### İş Emri 1
Evrim ve bilinç konulu metindeki madde işaretli satırların başında, iki noktadan önce yer alan başlıkların tamamını sıralayın.
### İş Emri 2
Evrim ve bilinç konulu metinde bilincin öznel deneyimi için parantez içinde hangi terim veriliyor?
### İş Emri 3
Evrim ve bilinç konulu metinde "Evrim, yaşamın rastlantısal" sözleriyle başlayıp "açıklamanın gerekliliğini gösterir." sözleriyle biten bölümü hiçbir değişiklik yapmadan kopyalayın.

### Sağlanan Metin
---

5. Evrimin Teleolojik Boşluğu: Amaçsız Rastlantı Mı?
Evrim, yaşamın rastlantısal süreçlerle, herhangi bir amaç veya yönelim olmadan oluştuğunu iddia ediyor. Ama bu, âlemdeki düzen ve amaçlılıkla çelişiyor:
  • Teleolojik İhtiyaç: Vestibüler sistem ve insülin gibi yapılar, belirli bir amaca (denge, kan şekeri regülasyonu) hizmet eder. Rastlantısal mutasyonlar, bu hedef odaklı yapıları açıklayamaz.
  • Evrenin Düzeni: Evrenin fiziksel sabitleri, yaşamın varlığı için ince ayar yapılmış gibidir. Bu düzen, teleolojik bir açıklamanın gerekliliğini gösterir.
  • Tasarımcı ve Yönetici: Mükemmel sistemlerin varlığı, bir tasarımcı ve yöneticinin zorunluluğunu ortaya koyar. Evrimin kör süreçleri, bu amaçlı düzeni açıklayamaz; İslam metafiziği, her şeyin Allah’ın hikmetiyle yaratıldığını savunur.
6. Bilincin Maddi Çıkmazı: Rastlantısal Nöronlar mı?
Bilimselcilik, bilincin nöronların rastlantısal etkileşimleriyle ortaya çıktığını iddia ediyor, ama bu bir fantezi:
  • Zor Problem: David Chalmers’ın belirttiği gibi, bilincin öznel deneyimi (qualia), nöronların ateşlenmesiyle açıklanamaz. Manzaranın güzelliğini hissetmek, özgür iradeyle karar vermek, maddi süreçlerin ötesinde bir gerçeklik gerektirir.
  • Matematiksel İmkânsızlık: Bilinç, vestibüler sistemden daha sofistike bir organizasyon gerektirir. Rastlantısal mutasyonların bilinci üretmesi, matematiksel olarak imkânsızdır.

---

### Veri Kümesi Kesitleri
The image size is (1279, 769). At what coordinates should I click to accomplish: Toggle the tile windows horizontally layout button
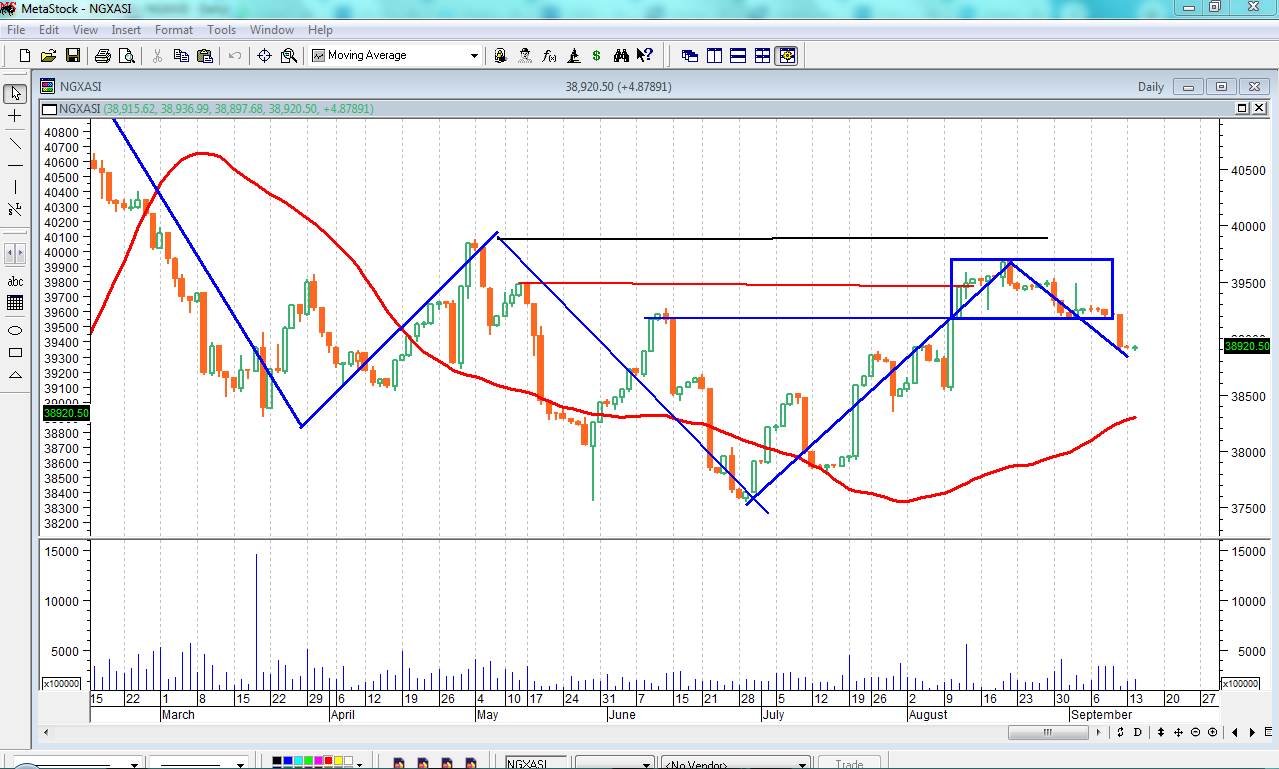point(738,56)
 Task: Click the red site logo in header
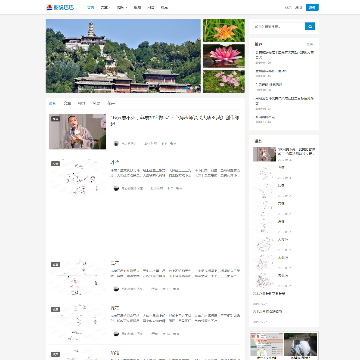tap(49, 7)
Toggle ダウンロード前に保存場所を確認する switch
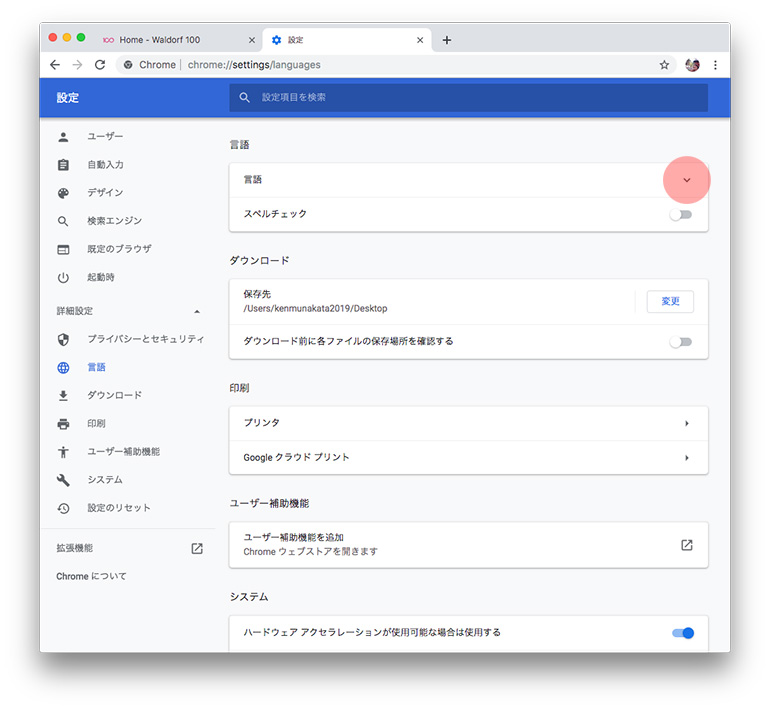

---

### Yazılı Çözüm 1
- Teleolojik İhtiyaç
- Evrenin Düzeni
- Tasarımcı ve Yönetici
- Zor Problem
- Matematiksel İmkânsızlık

### Yazılı Çözüm 2
Qualia.

### Yazılı Çözüm 3
Evrim, yaşamın rastlantısal süreçlerle, herhangi bir amaç veya yönelim olmadan oluştuğunu iddia ediyor. Ama bu, âlemdeki düzen ve amaçlılıkla çelişiyor:
  • Teleolojik İhtiyaç: Vestibüler sistem ve insülin gibi yapılar, belirli bir amaca (denge, kan şekeri regülasyonu) hizmet eder. Rastlantısal mutasyonlar, bu hedef odaklı yapıları açıklayamaz.
  • Evrenin Düzeni: Evrenin fiziksel sabitleri, yaşamın varlığı için ince ayar yapılmış gibidir. Bu düzen, teleolojik bir açıklamanın gerekliliğini gösterir.